**WHAT THIS TASK INVOLVES**
Pick up the excerpt on postpartum pain and postpartum depression after its last sentence and continue it.

The relationship between the number of deliveries by CS and the incidence of PPD seems to be an interesting issue. The present study showed no significance in this respect, but only a very weak association in the form of a reduction in PPD risk with subsequent births. In this respect, the results of other studies are inconclusive. Febrianti et al. [32] considering puerperae after both CS and VB, also showed a decrease in PPD risk with subsequent deliveries. This may be explained by a greater awareness and better preparation of women going into subsequent pregnancies, in terms of the challenges of the perinatal period and the care of the newborn. However, having more children, while caring for their older siblings, can result in insufficient sleep and rest and consequently result in chronic fatigue, which is a risk factor for PPD [33].
The present study attempted to assess the effect of postpartum pain behind the occurrence of PPD in the immediate and late puerperium. An important limitation of the study was that it was carried out in a single center, on a relatively small group of puerperae. In addition, low responsiveness in the repeat EPDS survey, prevented reliable conclusions about mood disorders in the late postpartum period.
In addition, other factors that may influence stress levels and mood disorders were not included in the assessment, such as, for example, the socioeconomic situation of the respondents, or postpartum sleep difficulties or lactation problems. The results obtained should be seen as demonstrating a trend, the confirmation of which requires further research, on a larger group of subjects.
Research by other authors indicates that adverse and often even traumatic birth experiences not only significantly reduce women’s quality of life, but can also hinder bonding with the newborn, which in turn negatively affects its development. They also determine women’s reluctance to have further pregnancies. Therefore, the issue of perinatal pain relief is extremely important, not only from an individual perspective, but also from a societal perspective.

**COLLECTED DATA**
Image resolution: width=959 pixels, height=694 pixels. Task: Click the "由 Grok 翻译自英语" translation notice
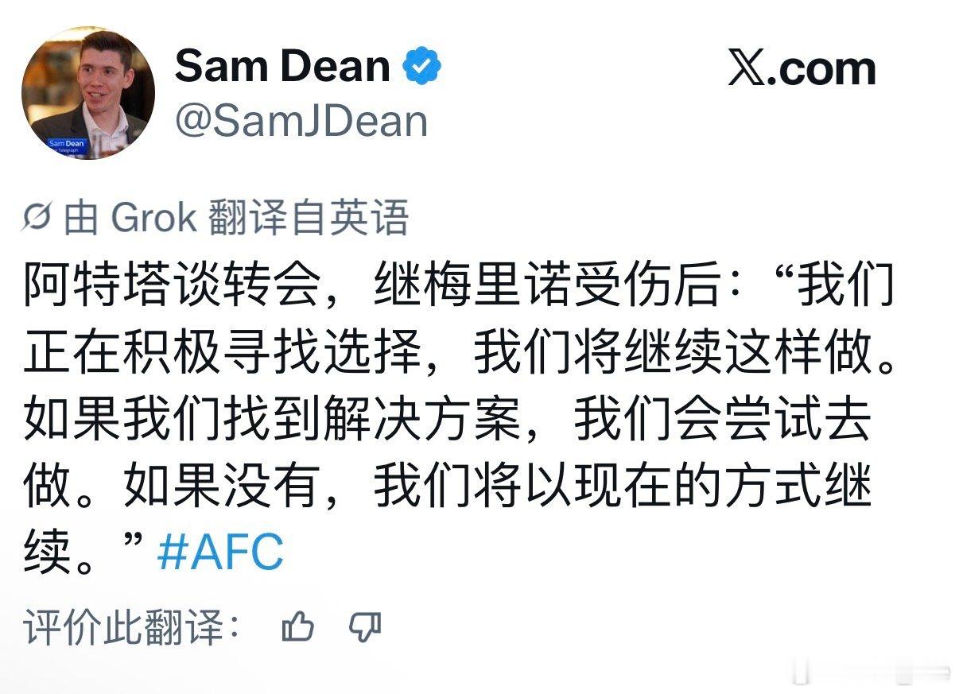[x=235, y=218]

**RESULT OF THE TASK**
Conclusions
In this study, it was shown that higher levels of pain negatively affect the comfort of puerperae and are also associated with a higher risk of PPD. Although the standards of perinatal care in Poland have been modified several times in recent years, little attention is still paid to the care of women after CS, especially in terms of non-pharmacological methods of alleviating pain and the emotional state of puerperae. With an ever-increasing rate of surgical deliveries and, at the same time, an increasing number of women with mood disorders, it seems that the care of this group of patients needs more attention.
Disclosures and acknowledgements
The authors declare no conflicts of interest with respect to the research, authorship, and/or publication of this article.
This research received no specific grant from any funding agency in the public, commercial, or not-for- profit sectors.
Written consent was obtained from all the participants. The study was conducted in accordance with all the relevant national legislation, institutional policies and the principles of the Declaration of Helsinki. A favorable opinion from the Bioethics Committee of the Jagiellonian University was obtained for the study (opinion no. 1072.6120.137.2019).
Artificial intelligence (AI) was not used in the creation of the manuscript.